Protecting your teen driver
When a teenager receives their driver’s license for the first time, it’s seen as a symbolic “ticket of freedom” from their parents. However, for many parents, this “ticket of freedom” often keeps them up at night with worry.
According to the CDC, car crashes are the leading cause of death for U.S. teens.
January is Teen Driving Awareness Month, a time dedicated to educating new drivers and parents about how to stay safe behind the wheel. The below tips will help keep your teen safe while avoiding an insurance claim.
- Choose a safe vehicle. When choosing a vehicle, you should make sure it is easy to drive and has updated safety features.
- Enroll your teen in driver’s education. Driver’s education will allow your teen to practice driving and learn the rules of the road. Additionally, a driver’s education course can result in a discount from your insurer.
- Come to an agreement with your teen. Set boundaries with your new driver. Boundaries can include limiting passengers, preventing “night driving,” and making sure they always follow the speed limit.

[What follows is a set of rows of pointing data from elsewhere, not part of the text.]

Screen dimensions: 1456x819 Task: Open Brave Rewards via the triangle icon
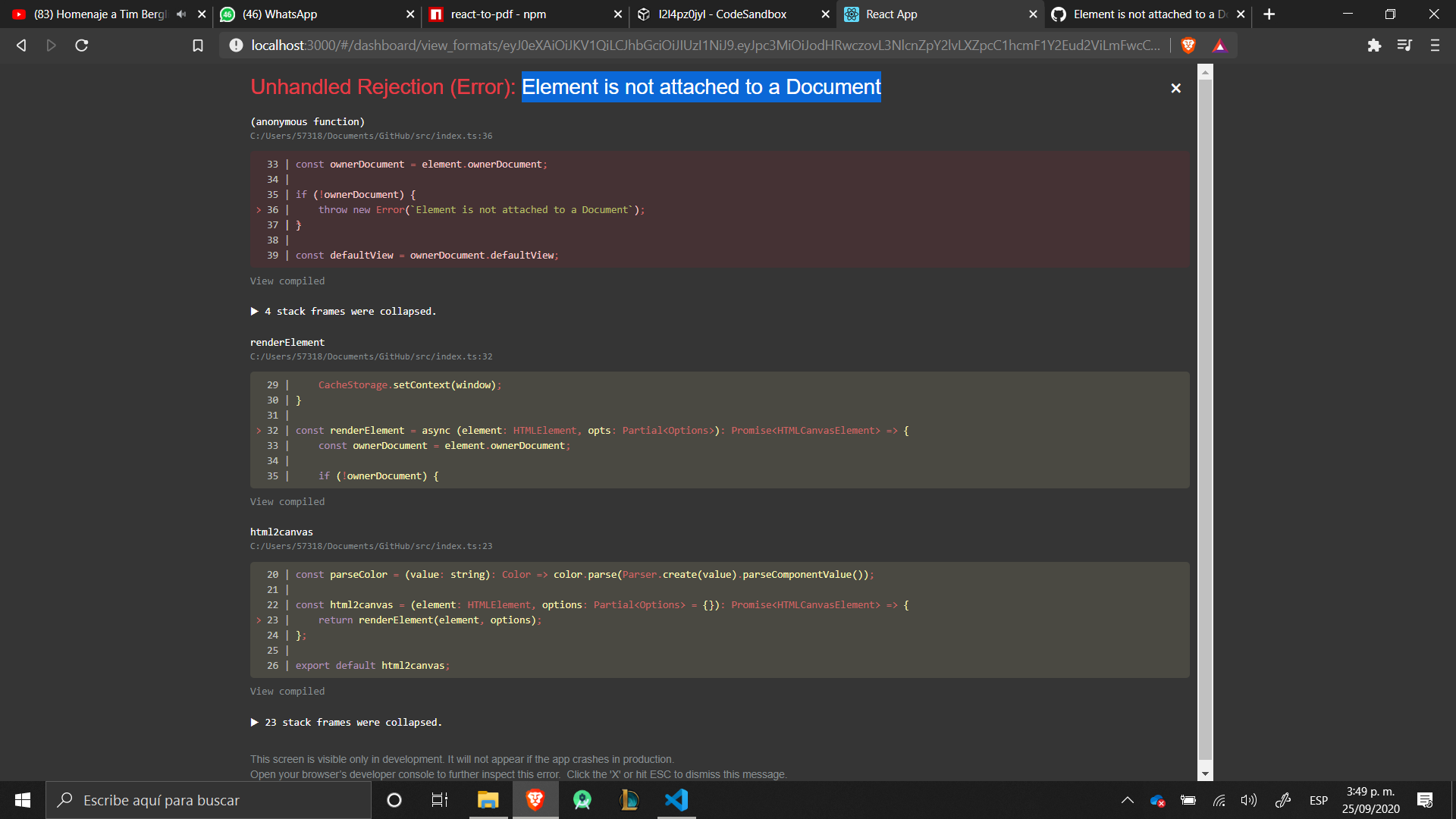pyautogui.click(x=1219, y=46)
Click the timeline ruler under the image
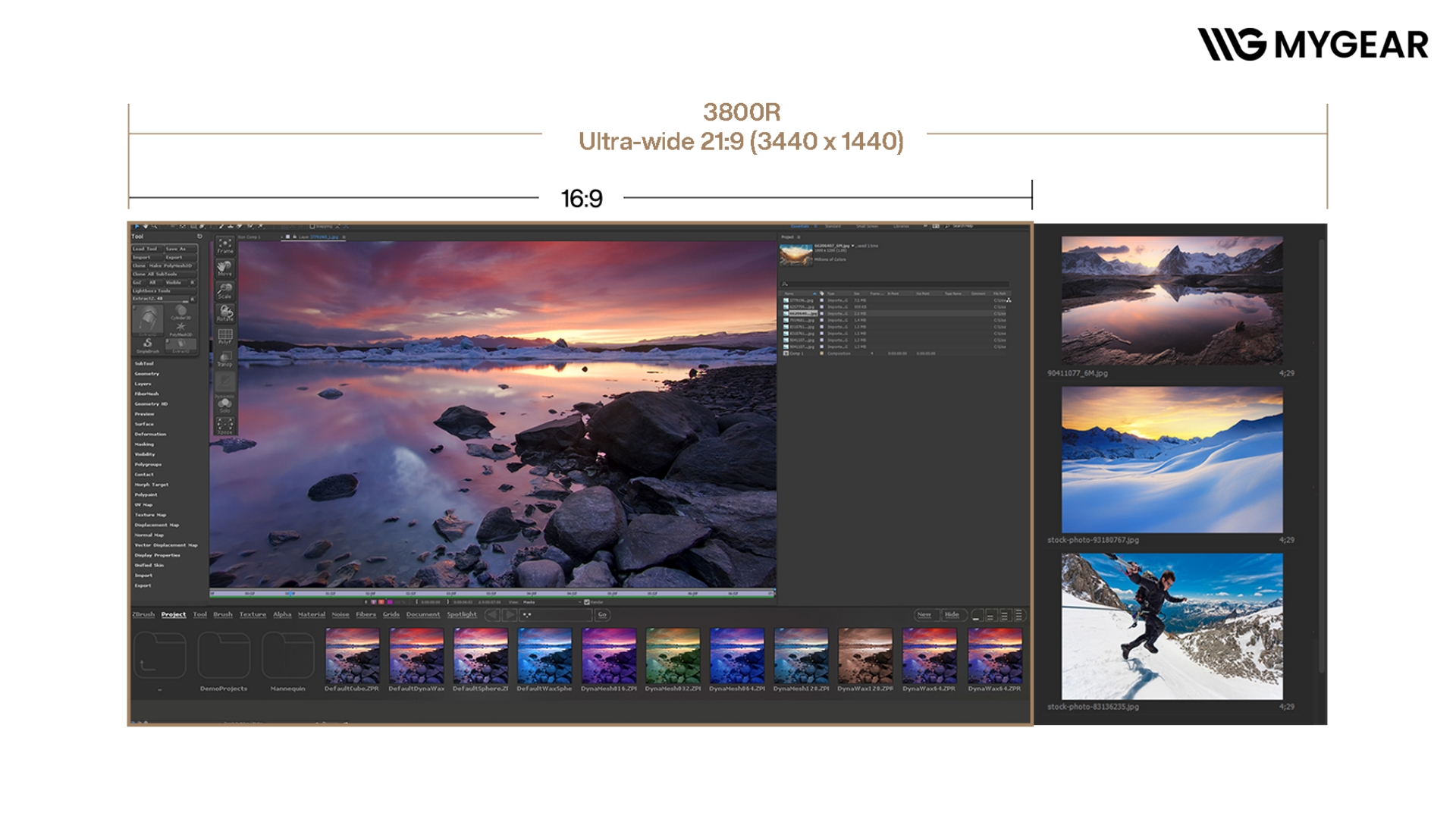Viewport: 1456px width, 819px height. coord(493,594)
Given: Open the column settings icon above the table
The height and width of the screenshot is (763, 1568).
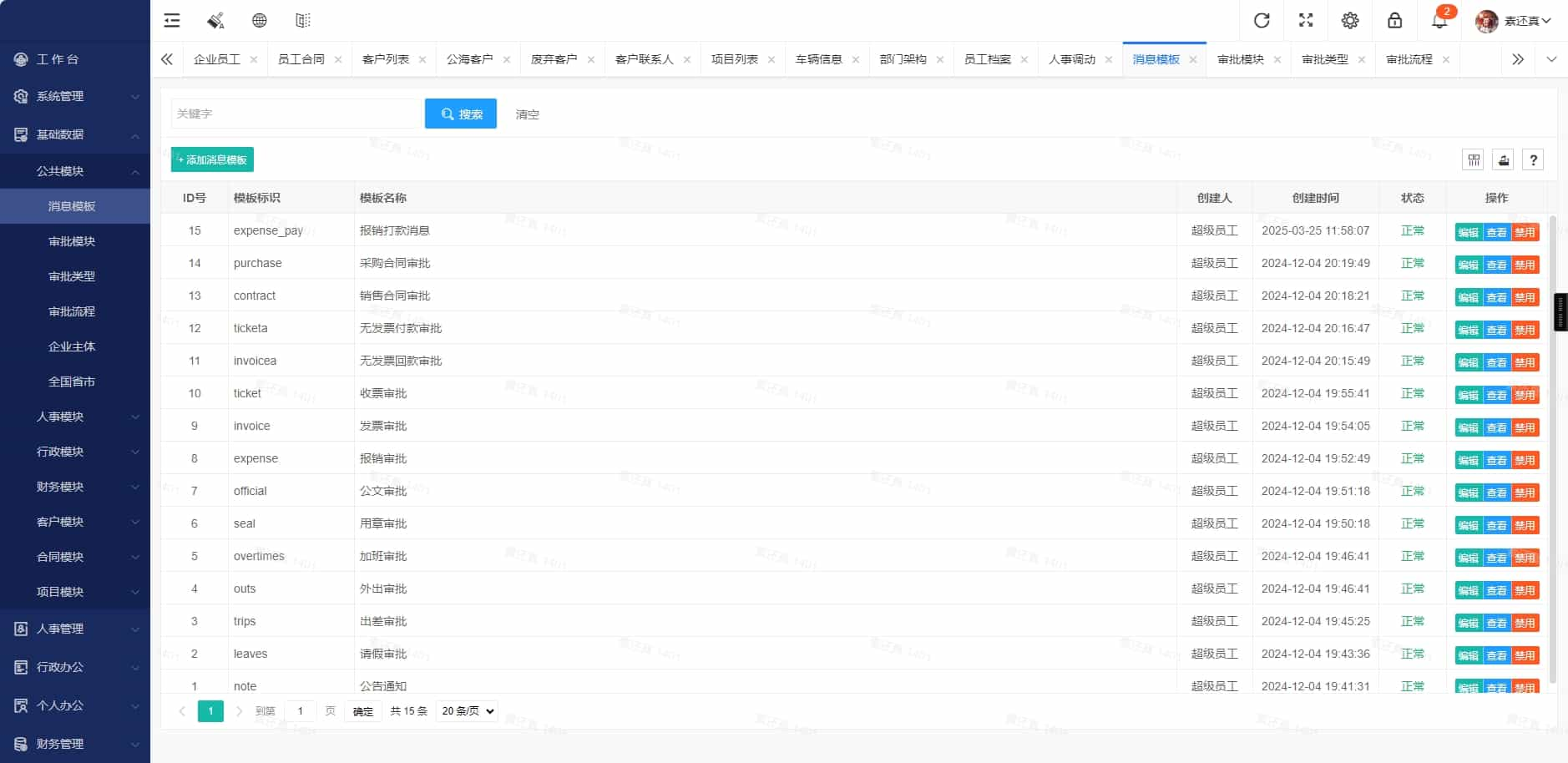Looking at the screenshot, I should click(x=1471, y=159).
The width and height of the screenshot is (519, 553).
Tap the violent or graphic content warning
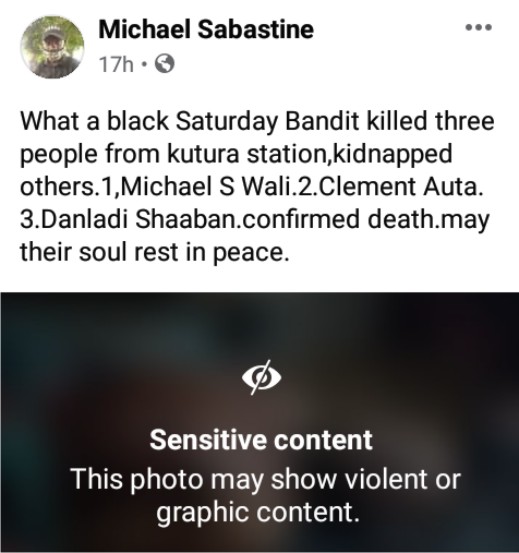(x=265, y=495)
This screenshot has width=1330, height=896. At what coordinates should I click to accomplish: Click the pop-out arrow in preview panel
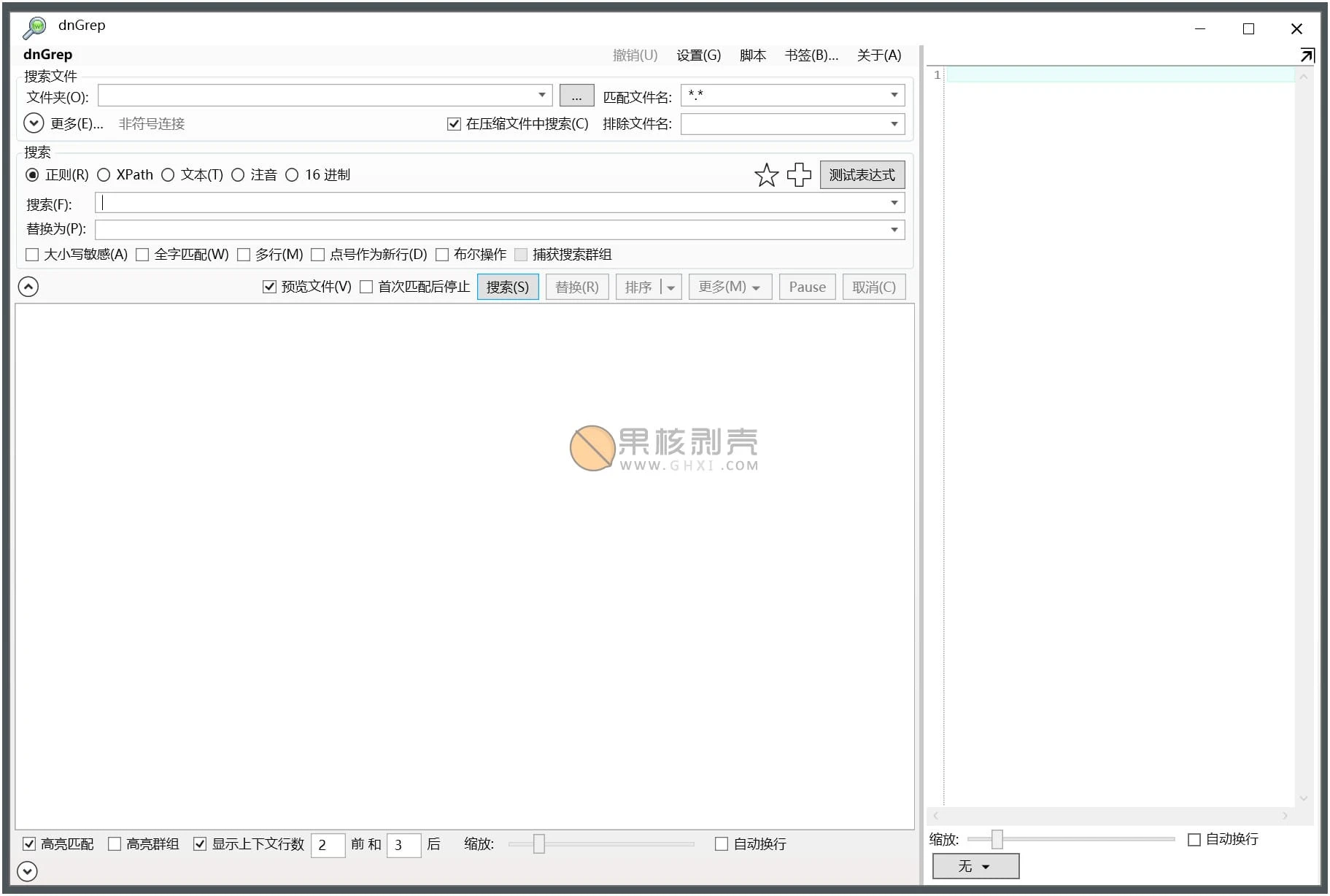tap(1307, 54)
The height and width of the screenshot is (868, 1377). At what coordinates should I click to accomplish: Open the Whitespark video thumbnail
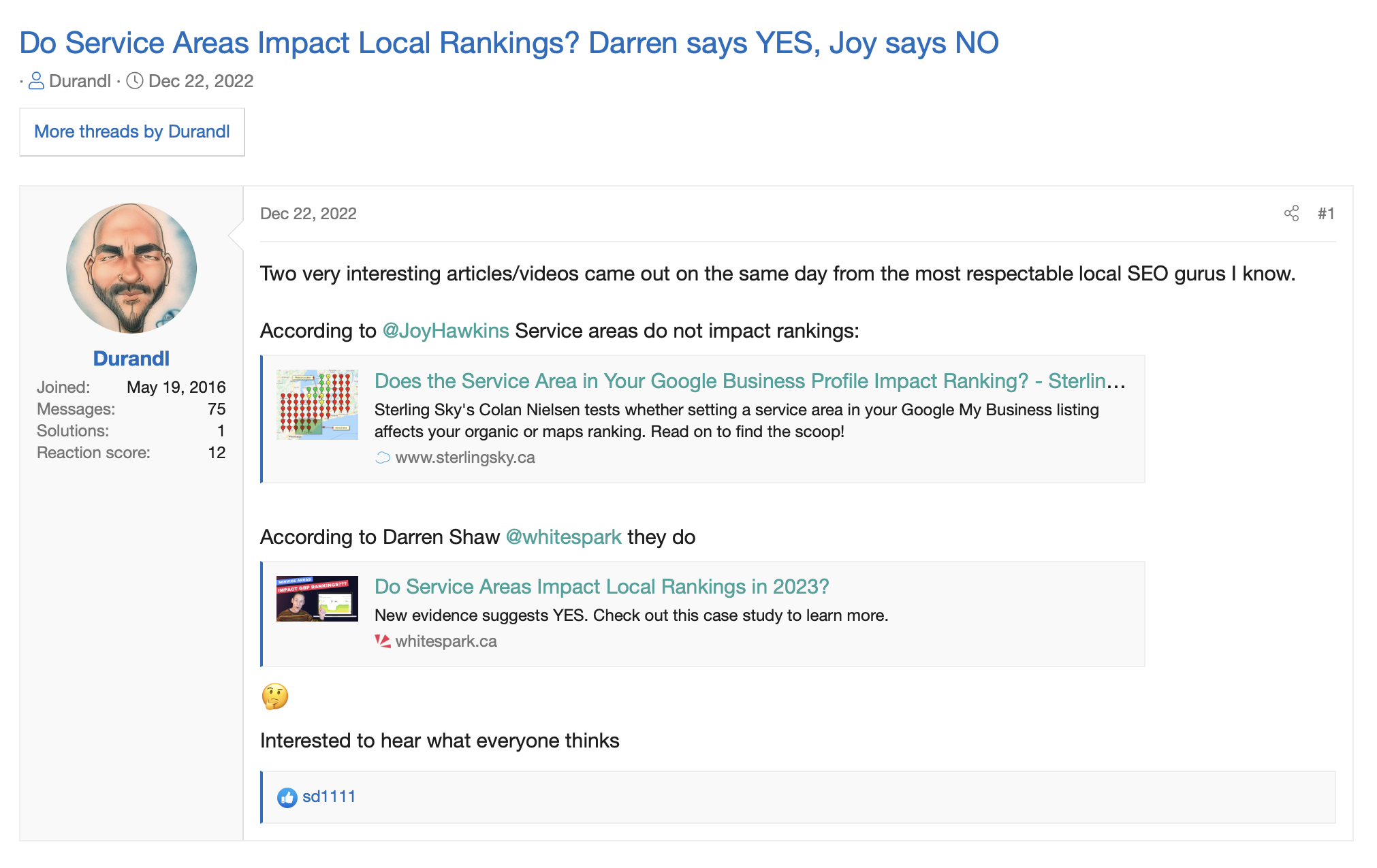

- Discuss the dangers of drugs and alcohol. Talk to your teen about the risks of using drugs and alcohol. Stress the importance of never getting into a vehicle with a driver who is under the influence or getting behind the wheel if they are under the influence.
- Stress the danger of distracted driving. Explain the dangers of texting and driving as well as other distractions that could take their focus off the road, including changing the radio or chatting with friends.
- Practice driving in situations. Take your teen driving and gradually work up to driving on freeways, during heavy traffic hours, at night, and during bad weather.
- Understand your state’s laws. Know your state’s laws for teen drivers – for example: is there a curfew?
- Model good driving behaviors. Be a role model for your teen driver. Always buckle your seatbelt, drive the speed limit, and never drive under the influence.